THE international chief executive of Tiger Airways, Tony Davis, is expected to fly in for crisis talks with the Civil Aviation Safety Authority this morning as speculation about its capacity to re-emerge deepened.
But while grounded, Tiger Airways Australia is still taking bookings and accepting payments for domestic flights from Saturday - although there is no guarantee the airline will be flying by then, with some sources saying the carrier could be grounded for at least a month.
Yesterday, experts suggested each day on the ground made it less likely the airline would continue operating.
''Singapore Airlines [which owns a significant stake in Tiger] probably can afford to have them on the ground for a little while,'' the vice president of the Australian and International Pilots Association, Richard Woodward, said.
''But no carrier can stand losses of $1 million a day for an extended period of time, as well as the cost of leasing airplanes and parking fees. After a few weeks, it would be unlikely they would re-emerge.''
As school holidays begin, Tiger is facing a bill approaching an estimated $1 million a day in refunding air fares.

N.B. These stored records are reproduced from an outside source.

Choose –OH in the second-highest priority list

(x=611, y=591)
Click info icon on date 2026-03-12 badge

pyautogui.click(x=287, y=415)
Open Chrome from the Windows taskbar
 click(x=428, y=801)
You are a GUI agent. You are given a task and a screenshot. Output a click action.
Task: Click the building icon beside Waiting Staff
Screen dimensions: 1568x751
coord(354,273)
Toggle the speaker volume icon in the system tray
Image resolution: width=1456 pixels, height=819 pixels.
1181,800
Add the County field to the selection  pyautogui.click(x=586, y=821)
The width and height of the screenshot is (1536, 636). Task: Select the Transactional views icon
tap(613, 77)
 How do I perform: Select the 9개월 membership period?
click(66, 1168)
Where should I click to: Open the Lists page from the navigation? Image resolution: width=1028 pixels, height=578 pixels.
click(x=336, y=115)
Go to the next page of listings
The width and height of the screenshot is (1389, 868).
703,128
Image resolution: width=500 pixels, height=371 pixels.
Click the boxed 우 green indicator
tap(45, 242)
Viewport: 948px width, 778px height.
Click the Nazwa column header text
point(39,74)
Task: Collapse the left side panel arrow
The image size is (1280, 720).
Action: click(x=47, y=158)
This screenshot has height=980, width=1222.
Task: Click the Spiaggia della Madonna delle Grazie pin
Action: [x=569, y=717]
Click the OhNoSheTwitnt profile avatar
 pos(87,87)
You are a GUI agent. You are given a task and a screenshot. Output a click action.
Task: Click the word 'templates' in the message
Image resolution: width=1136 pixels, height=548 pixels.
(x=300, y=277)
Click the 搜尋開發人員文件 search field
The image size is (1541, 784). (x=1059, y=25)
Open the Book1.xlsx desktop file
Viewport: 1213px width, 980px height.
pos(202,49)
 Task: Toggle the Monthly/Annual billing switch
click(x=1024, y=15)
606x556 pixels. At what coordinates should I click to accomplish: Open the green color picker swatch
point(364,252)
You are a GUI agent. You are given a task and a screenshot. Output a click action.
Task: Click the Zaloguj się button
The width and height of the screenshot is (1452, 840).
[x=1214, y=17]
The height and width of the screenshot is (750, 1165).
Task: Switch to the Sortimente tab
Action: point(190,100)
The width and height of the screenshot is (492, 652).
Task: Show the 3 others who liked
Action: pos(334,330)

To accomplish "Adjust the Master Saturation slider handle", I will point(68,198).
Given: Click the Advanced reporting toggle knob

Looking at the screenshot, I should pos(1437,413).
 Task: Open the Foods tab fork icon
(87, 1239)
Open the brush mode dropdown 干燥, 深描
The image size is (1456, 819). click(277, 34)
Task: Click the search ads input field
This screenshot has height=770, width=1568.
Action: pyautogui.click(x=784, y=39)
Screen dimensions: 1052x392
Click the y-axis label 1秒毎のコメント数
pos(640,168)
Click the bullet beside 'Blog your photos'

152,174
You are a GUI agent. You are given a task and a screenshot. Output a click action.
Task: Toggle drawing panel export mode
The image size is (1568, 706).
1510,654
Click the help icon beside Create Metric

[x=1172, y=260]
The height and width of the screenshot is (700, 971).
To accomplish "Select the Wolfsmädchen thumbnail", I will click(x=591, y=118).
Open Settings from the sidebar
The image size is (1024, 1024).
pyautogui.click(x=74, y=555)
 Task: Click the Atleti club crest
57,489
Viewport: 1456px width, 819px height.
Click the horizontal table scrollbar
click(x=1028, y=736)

Virgin Australia has been inundated with requests from thousands of stranded Tiger holidaymakers, who have rushed to buy available seats. It has uplifted about 2000 passengers who held Tiger bookings.
Qantas and Jetstar have each uplifted about 1000 Tiger passengers and Qantas engineers have cancelled industrial action to limit disruption.
As the unprecedented airline safety crisis continues, Mr Davis is expected to be accompanied by senior Singapore Airlines executives to CASA's talks. The airline holds a 32.9 per cent financial stake in Tiger.
Teams of CASA's safety auditors continue to comb Tiger Airways Australia's records covering pilot proficiency, fatigue management, aircraft maintenance control, supervision and airworthiness systems.
''We've got teams of people working away at these issues, that will continue for some days,'' CASA's spokesman, Peter Gibson, said.
Yesterday the no-frills airline said it ''continues to cooperate fully with the industry regulator''.
CASA will make a decision this week on whether it will go to the Federal Court to seek an extension of the airline's grounding beyond 6am on Saturday, July 9, in light of what the audit teams uncover.